Hello everyone,
I’m currently facing an issue with CUDA MPS in a multi-GPU environment. MPS works as expected in a single-GPU setting, but in a multi-GPU environment, all submitted jobs seem to be routed to the first GPU, leaving the remaining GPUs idle while other jobs sit in the queue.

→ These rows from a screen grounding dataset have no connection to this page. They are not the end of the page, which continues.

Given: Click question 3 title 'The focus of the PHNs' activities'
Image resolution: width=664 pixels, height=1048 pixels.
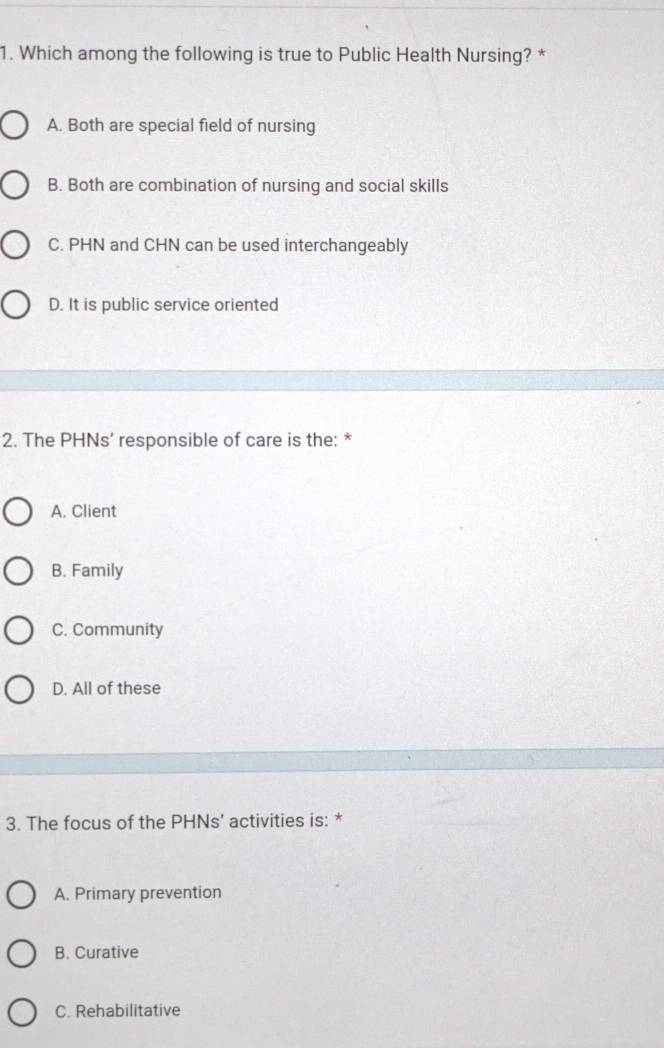Looking at the screenshot, I should click(x=175, y=821).
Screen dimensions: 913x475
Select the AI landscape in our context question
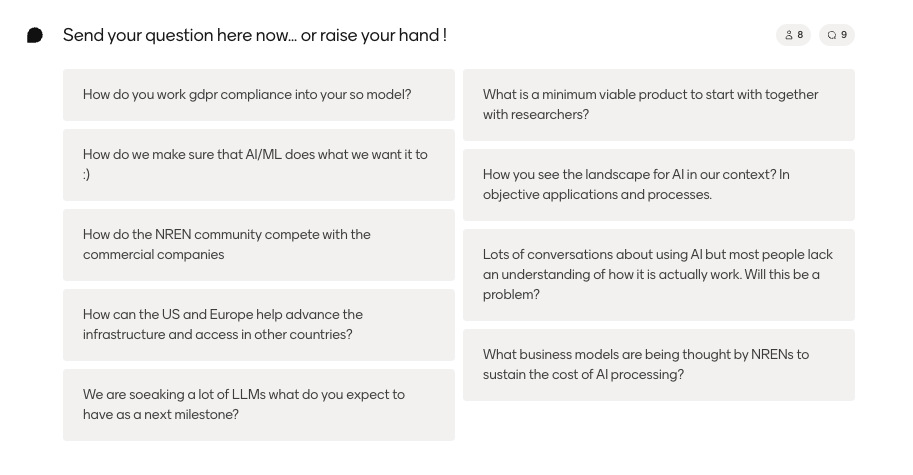coord(658,185)
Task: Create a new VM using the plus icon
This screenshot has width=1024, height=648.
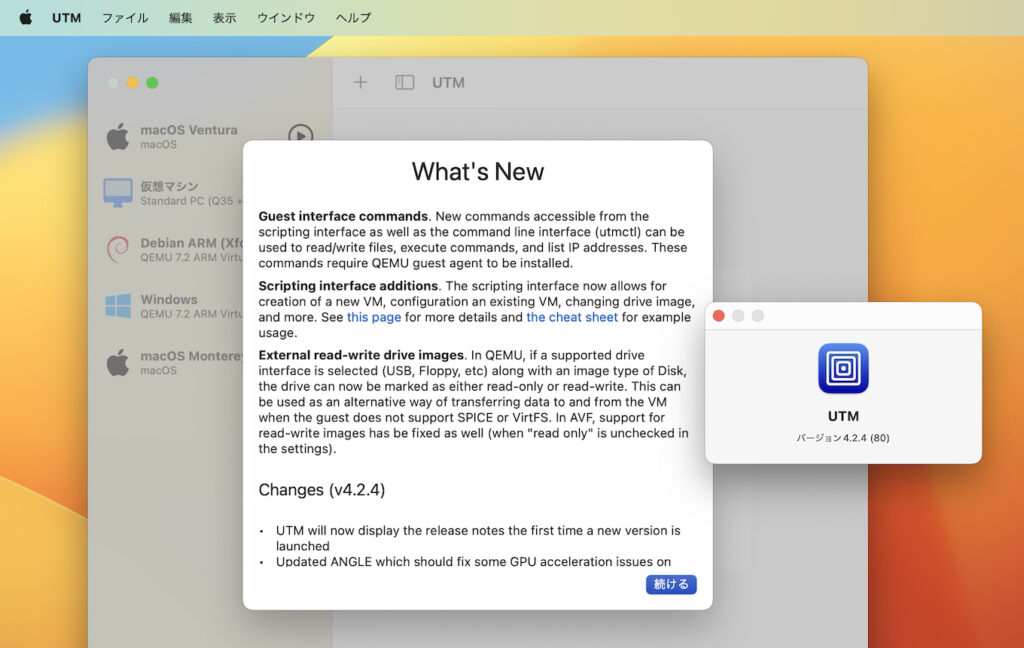Action: click(x=360, y=83)
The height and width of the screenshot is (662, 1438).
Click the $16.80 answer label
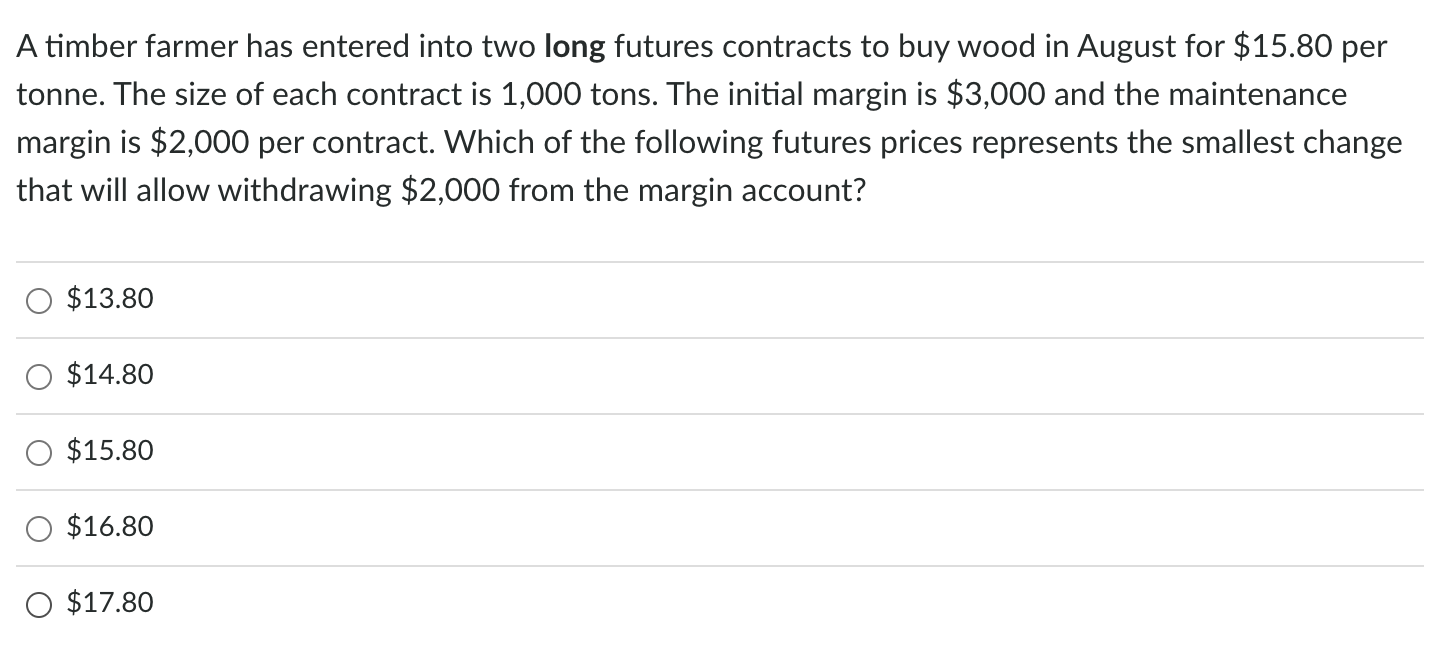109,527
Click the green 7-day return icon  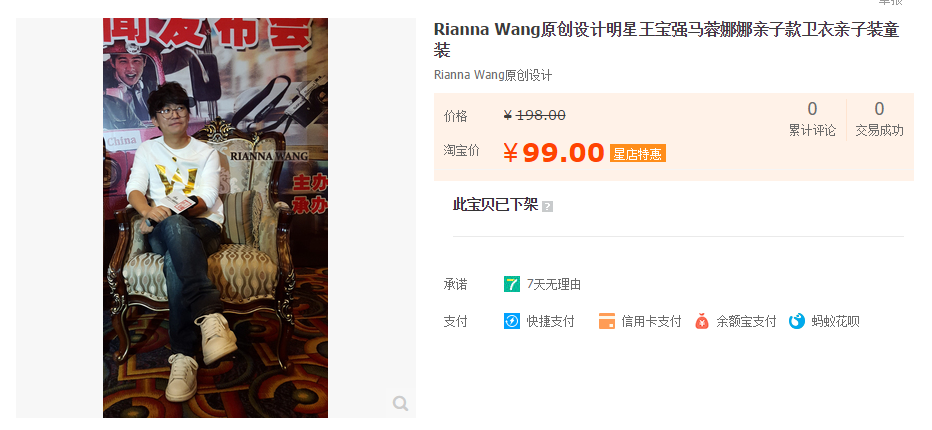pyautogui.click(x=512, y=284)
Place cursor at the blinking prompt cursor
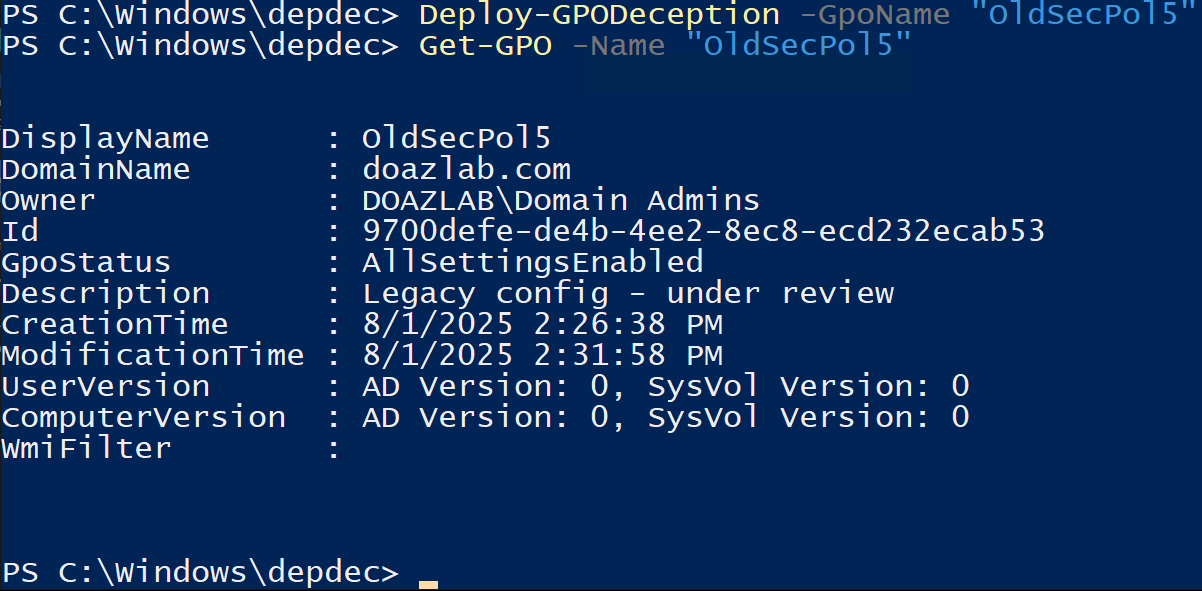This screenshot has height=591, width=1202. point(428,583)
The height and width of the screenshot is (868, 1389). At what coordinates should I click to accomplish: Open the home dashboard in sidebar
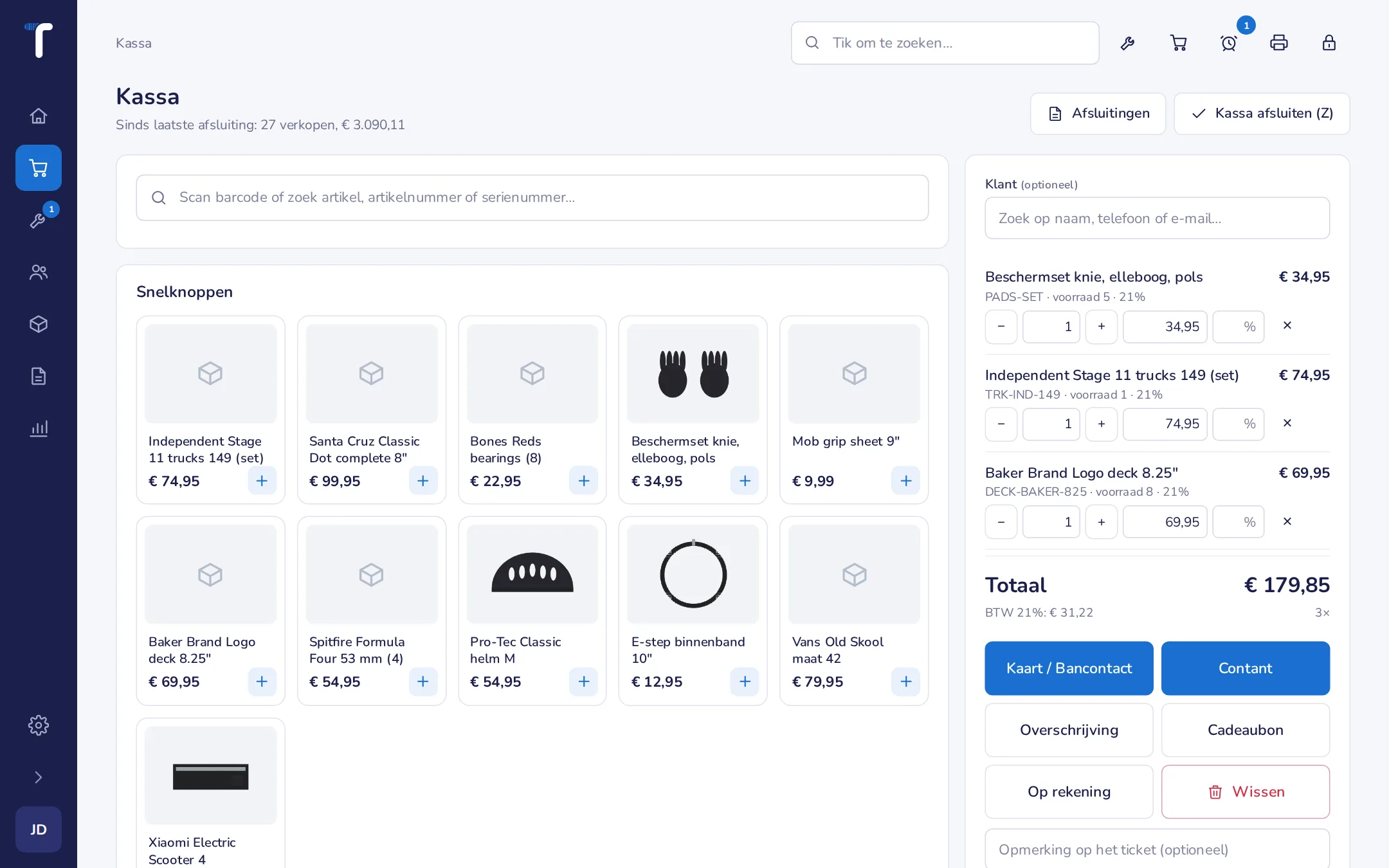pyautogui.click(x=39, y=116)
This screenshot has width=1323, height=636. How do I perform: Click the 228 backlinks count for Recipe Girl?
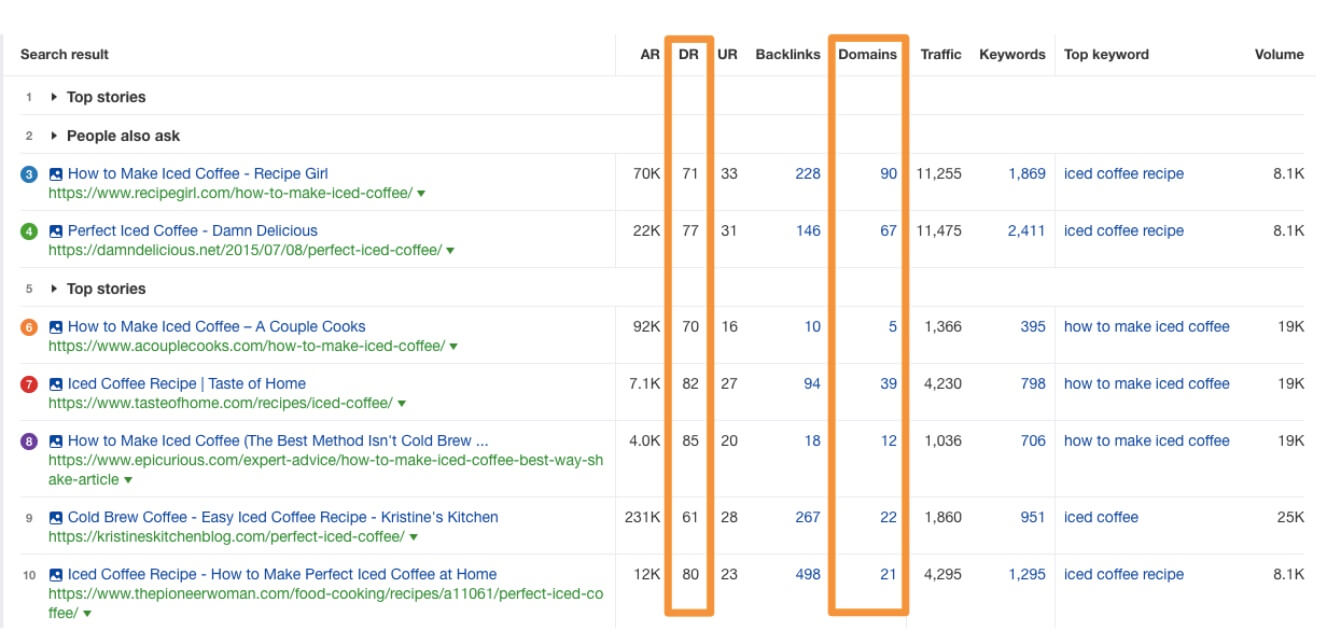pos(807,174)
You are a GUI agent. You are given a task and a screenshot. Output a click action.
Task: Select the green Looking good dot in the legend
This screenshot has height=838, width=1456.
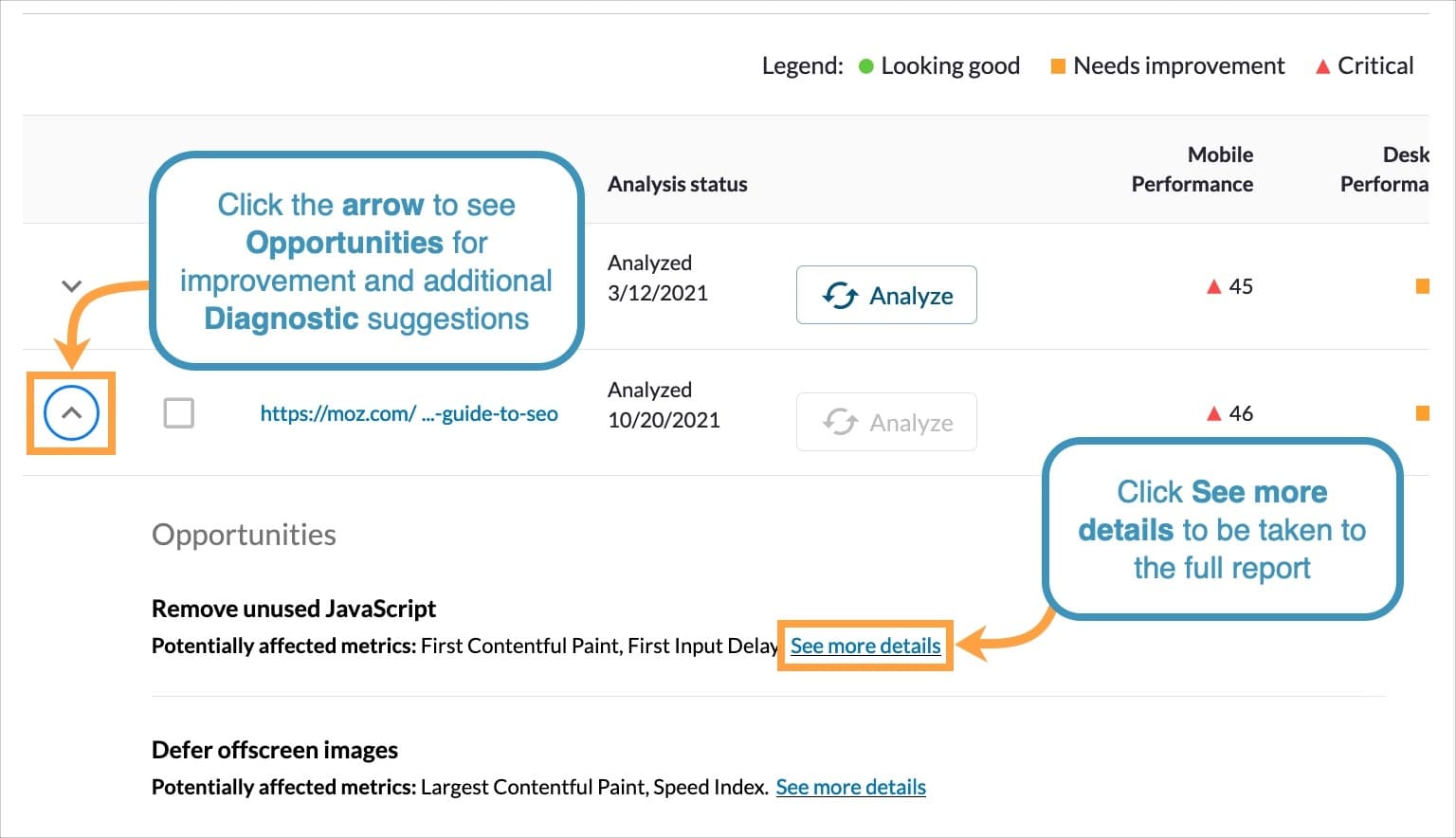coord(864,66)
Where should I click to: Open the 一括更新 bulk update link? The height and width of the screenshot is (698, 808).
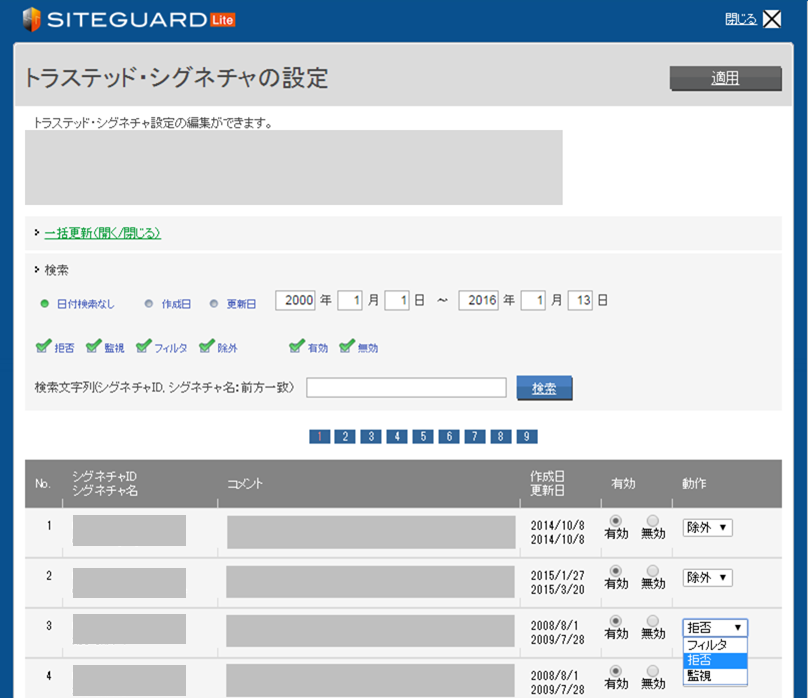click(102, 233)
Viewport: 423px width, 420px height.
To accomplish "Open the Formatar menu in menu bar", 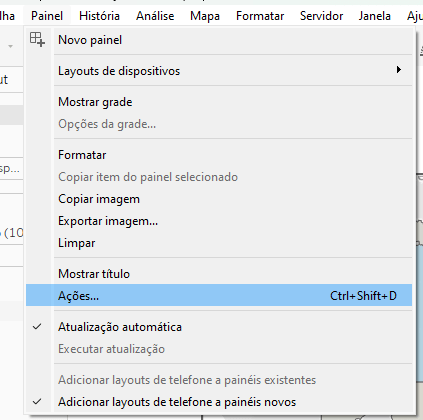I will click(x=260, y=16).
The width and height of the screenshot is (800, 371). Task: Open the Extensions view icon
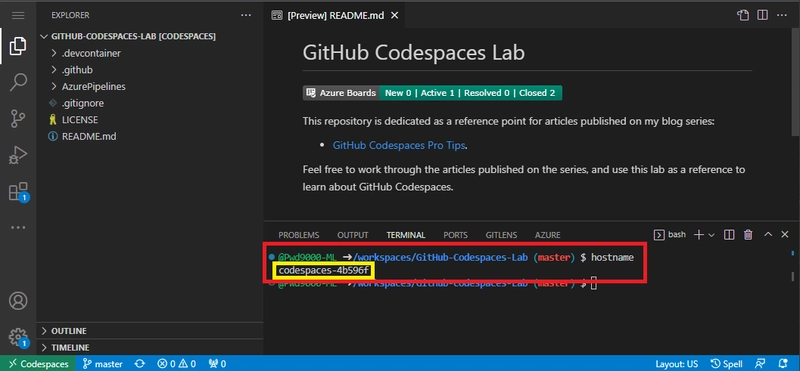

System and Configuration Details
I’m using Slurm 23.11.9. Below are my Slurm and configuration details:
Slurm configuration:
(base) vinil@slurmgpu-scheduler:~$ grep Gres /etc/slurm/slurm.conf
GresTypes=gpu,mps
(base) vinil@slurmgpu-scheduler:~$ grep Gres /etc/slurm/azure.conf
Nodename=slurmgpu-hpc-1 Feature=cloud STATE=CLOUD CPUs=96 ThreadsPerCore=1 RealMemory=875520 Gres=gpu:8,mps:800
Gres configuration:
(base) vinil@slurmgpu-scheduler:~$ cat /etc/slurm/gres.conf
Nodename=slurmgpu-hpc-1 Name=gpu Count=8 File=/dev/nvidia[0-7]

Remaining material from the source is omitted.